Any solutions guys?

Suppose, for some $k$ we have $a_k< a_{k+1}$. Then, $a_n<a_{n+1}\,,\, \forall n, n\geq k$ and $a_{n+2}= 3a_{n+1}-2a_n\,,\, n\geq k$. It means $a_{k+n}=C_1 + C_2 2^n\,,\, n=0,1,\dots$. In that case, there would be infinite number of composite terms $a_n$. Indeed, let $p$ be a prime divisor of $C_1+C_2=a_k$ (we can assume $a_k>1, p>2$). Then, $p\mid C_1 + C_2 2^{m(p-1)}\,,\, m=1,2,\dots$ Going further, it's impossible $a_{n+1}<a_n$ for all $n$, hence from some place on, $a_n=a$, where $a$ is a prime. Going backward, there are two possibilities: $a_{n-1}=a$, or $a_{n-1}=2a$. The former gives us $(b,c)=(a,a)\,,\, \forall a \in \mathbb{P}$ Let's consider the latter one: $ a_{n-1}=2a , a_{n-2}=3a\pm a/2$. Hence, either there is no $a_{n-2}$, meaning $(b,c)=(2a,a)\,,\, a\in \mathbb{P}$, or $a$ is even, therefore $a=2$, $a_{n-1}=4, a_{n-2}=5$ or $7$, which implies $a_{n-3}$ being not integer. So, finally we get: \[(b,c) \in \{(5,4), (7,4), (p,p), (2p,p) \}\,, p\in \mathbb{P} \]

Suppose firstly that there exists a $k \geq 2$ such that $a_{k+1} > a_k$. Then by induction we have $a_{n+1} > a_{n}$ for all $n\geq k$ (when taking out the modulus the expression does not change sign) and so $a_{n+2} = 3a_{n+1} - 2a_n$ for all $n\geq k$. Solving the characteristic equation $t^2 - 3t + 2 = 0$ implies that $a_n = C_1 + C_2 \cdot 2^n$ for any $n\geq k$. Since the sequence is strictly increasing, we must have $C_2 > 0$ and in particular any prime divisor $p$ of some $a_m \geq 2$ will also be a prime divisor of $a_{m+k(p-1)}$ for any $k\geq 0$ as $2^{m+k(p-1)} \equiv 2^m \pmod p$ by Fermat's Little theorem.
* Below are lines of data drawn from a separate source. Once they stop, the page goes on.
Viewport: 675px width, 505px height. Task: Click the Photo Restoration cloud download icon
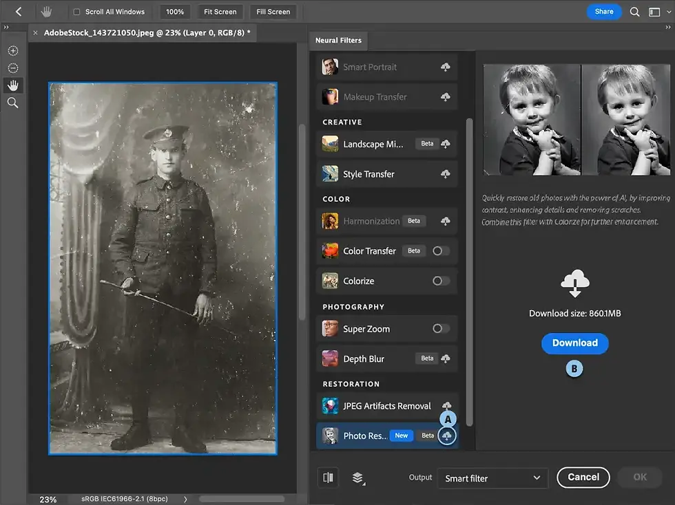click(x=447, y=436)
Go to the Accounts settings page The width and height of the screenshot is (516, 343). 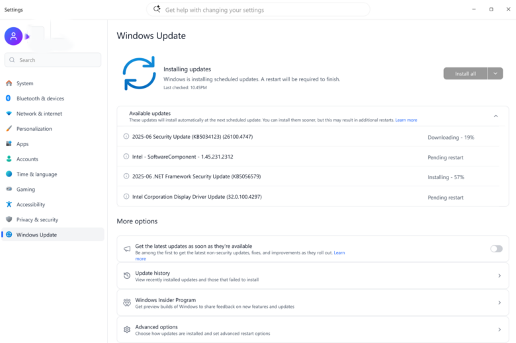[x=27, y=159]
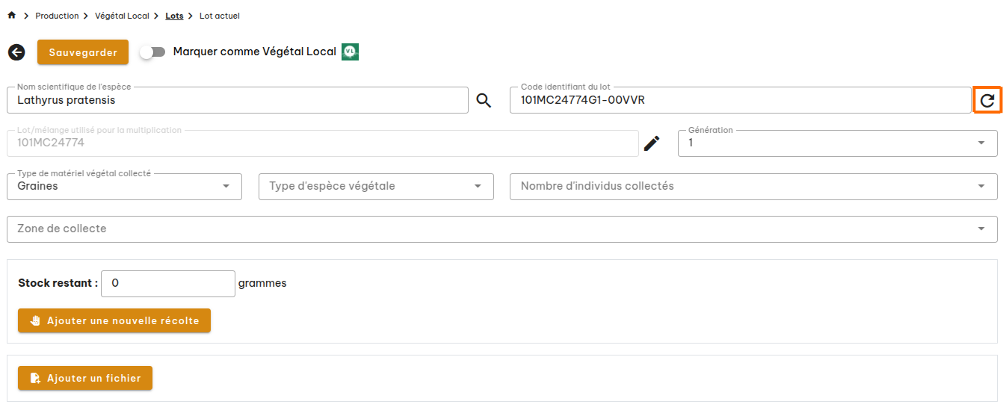The width and height of the screenshot is (1006, 413).
Task: Edit the multiplication lot with pencil icon
Action: coord(652,143)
In particular, infinitely many terms would be composite. Therefore $a_{k+1} \leq a_k$ for all $k\geq 2$. Since $a_k > 0$, from some point on we must have $a_n = a$, where $a$ is a prime. Going backward, there are two possibilities: $a_{n-1}=a$, or $a_{n-1}=2a$. The former gives us $(b,c)=(a,a)$. Let's consider the latter one: $ a_{n-1}=2a , a_{n-2}=3a\pm a/2$. Hence, either there is no $a_{n-2}$, meaning $(b,c)=(2a,a)$, or $a$ is even, therefore $a=2$, $a_{n-1}=4, a_{n-2}=5$ or $7$, which implies $a_{n-3}$ being not integer. So, finally we get: \[(b,c) \in \{(5,4), (7,4), (p,p), (2p,p) \} \]where $p$ is an arbitrary prime.